### YOUR INSTRUCTIONS
Whenever a picture appears, omit it, and set down everything else in the records exactly.

### TASK DATA
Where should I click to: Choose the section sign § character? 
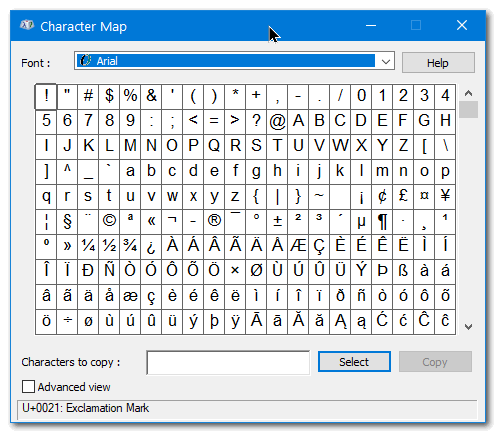pyautogui.click(x=67, y=221)
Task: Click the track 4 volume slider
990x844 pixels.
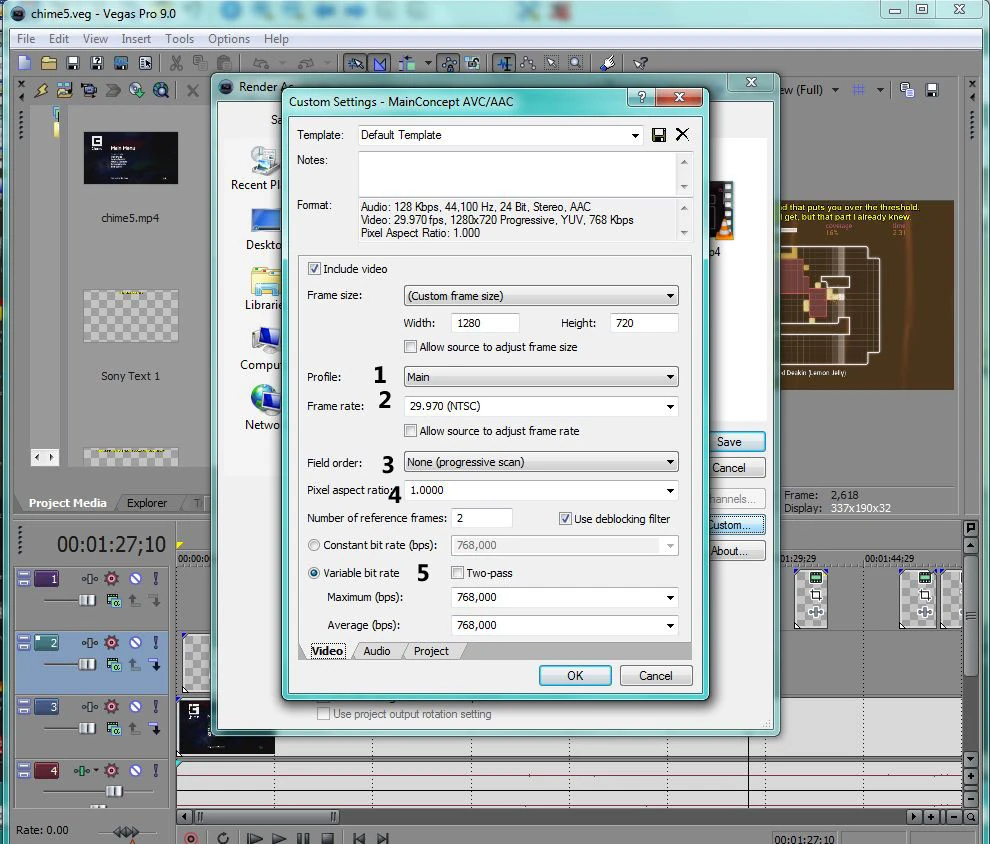Action: point(113,791)
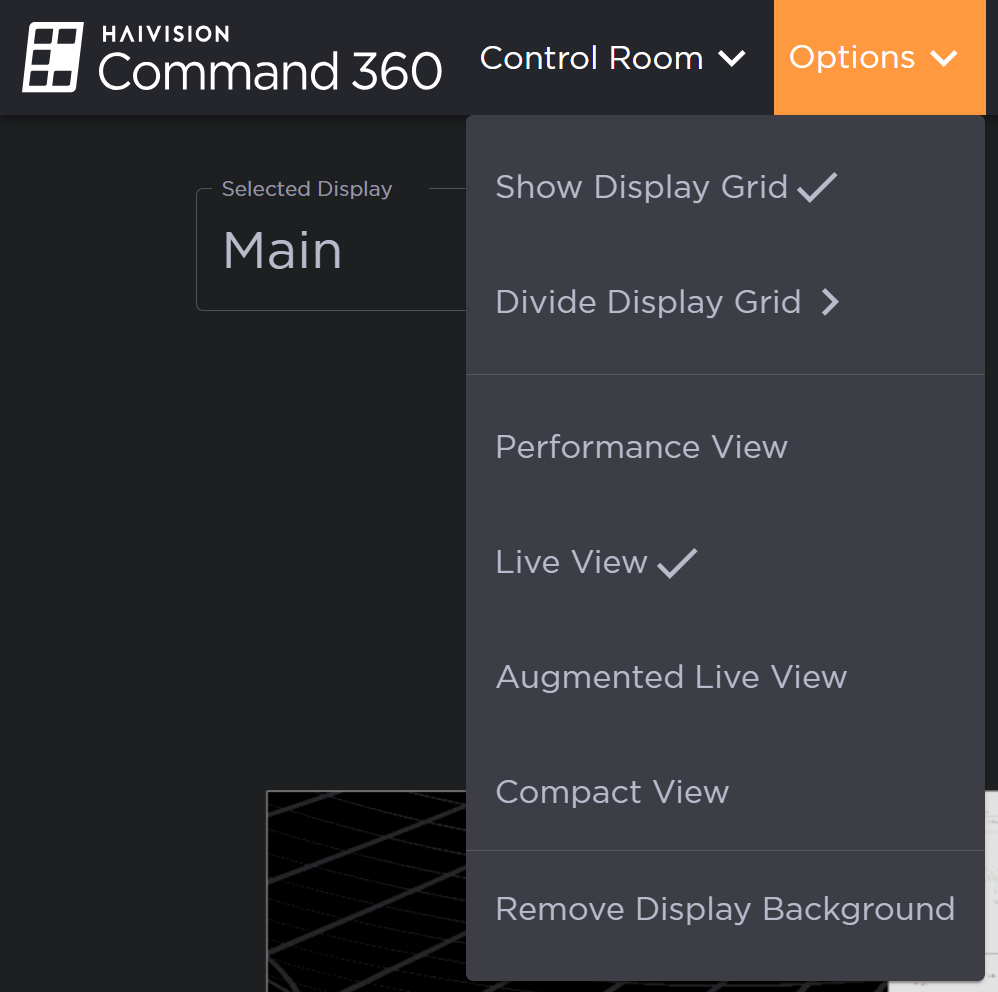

### OUTPUT FOR THIS EXERCISE
Where should I click to: Choose the section sign § character? 
pyautogui.click(x=67, y=221)
Task: Click the track 4 volume slider
990x844 pixels.
Action: point(113,791)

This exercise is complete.